Auf anderen Wagen ihres Trosses wurde die gleiche Prozedur durchgeführt. Rumol gab sich alle Mühe, die Durchsuchung ganz normal aussehen zu lassen. Er stellte unter der Plane alles auf den Kopf, doch dem Flickenhaufen, der hinter der Sitzbank lag, widmete er kaum mehr als einen flüchtigen Blick. Dank der Geleitbriefe wären sie auch in die Stadt gekommen, ohne einige der Posten zu kennen. Trotzdem war es gut, dass sie Rumol getroffen hatten.
»Wie lange dauert dein Wachdienst?«, wollte Alvin wissen, als er den Wink zur Weiterfahrt erhielt.
»Bis kurz nach Sonnenuntergang«, gab der Posten unsicher zurück.

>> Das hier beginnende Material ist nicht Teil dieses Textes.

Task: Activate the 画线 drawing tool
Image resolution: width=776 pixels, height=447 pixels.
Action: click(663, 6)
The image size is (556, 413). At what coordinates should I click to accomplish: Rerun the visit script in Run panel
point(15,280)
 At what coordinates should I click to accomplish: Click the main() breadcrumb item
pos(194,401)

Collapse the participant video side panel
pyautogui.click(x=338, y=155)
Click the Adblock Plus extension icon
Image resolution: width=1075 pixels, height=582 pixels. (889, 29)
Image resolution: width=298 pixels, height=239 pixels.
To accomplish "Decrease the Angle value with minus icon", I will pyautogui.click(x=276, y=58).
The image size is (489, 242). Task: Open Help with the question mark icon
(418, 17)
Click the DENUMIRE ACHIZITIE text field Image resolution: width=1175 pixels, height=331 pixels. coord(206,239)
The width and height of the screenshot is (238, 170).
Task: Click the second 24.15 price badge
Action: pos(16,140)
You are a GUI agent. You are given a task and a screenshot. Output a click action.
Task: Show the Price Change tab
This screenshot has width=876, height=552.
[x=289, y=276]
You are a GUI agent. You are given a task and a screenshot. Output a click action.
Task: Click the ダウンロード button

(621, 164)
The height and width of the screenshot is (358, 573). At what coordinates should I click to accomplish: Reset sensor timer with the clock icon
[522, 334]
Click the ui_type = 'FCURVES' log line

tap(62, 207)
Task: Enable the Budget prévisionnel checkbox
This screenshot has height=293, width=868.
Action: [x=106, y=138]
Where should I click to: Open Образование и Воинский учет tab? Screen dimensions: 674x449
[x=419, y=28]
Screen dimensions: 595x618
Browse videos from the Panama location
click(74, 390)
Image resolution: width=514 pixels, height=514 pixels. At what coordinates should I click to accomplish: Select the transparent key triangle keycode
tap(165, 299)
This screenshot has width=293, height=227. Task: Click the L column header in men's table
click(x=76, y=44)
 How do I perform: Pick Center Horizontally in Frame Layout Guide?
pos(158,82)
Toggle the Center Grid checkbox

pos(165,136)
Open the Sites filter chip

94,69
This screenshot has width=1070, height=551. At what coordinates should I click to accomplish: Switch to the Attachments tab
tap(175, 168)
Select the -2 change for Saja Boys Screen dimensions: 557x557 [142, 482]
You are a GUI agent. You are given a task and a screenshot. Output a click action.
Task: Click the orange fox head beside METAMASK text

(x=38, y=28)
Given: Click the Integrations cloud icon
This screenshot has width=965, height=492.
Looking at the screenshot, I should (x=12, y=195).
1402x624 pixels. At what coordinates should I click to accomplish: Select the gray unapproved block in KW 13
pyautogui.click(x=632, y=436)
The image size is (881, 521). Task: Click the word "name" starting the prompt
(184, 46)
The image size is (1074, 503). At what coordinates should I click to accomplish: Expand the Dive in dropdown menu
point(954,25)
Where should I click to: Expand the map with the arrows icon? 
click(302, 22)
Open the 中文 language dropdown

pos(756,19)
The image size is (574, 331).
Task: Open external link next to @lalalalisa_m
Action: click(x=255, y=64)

»Gut, trommle dann alle iskandischen Wachen zusammen, derer du habhaft werden kannst. Wir treffen uns bei meiner Schwester! Ich weiß nicht genau, wo sie wohnt, aber sie arbeitet als Wäscherin, da sollte sie nicht schwer zu finden sein.«
»Unke?«, fragte der Posten und errötete dabei.
»Genau die«, antwortete Alvin misstrauisch. »Was ist los? Hast du sie etwa geschwängert und danach sitzen lassen?« Seine letzten Worte kamen ihm lauter als beabsichtigt über die Lippen.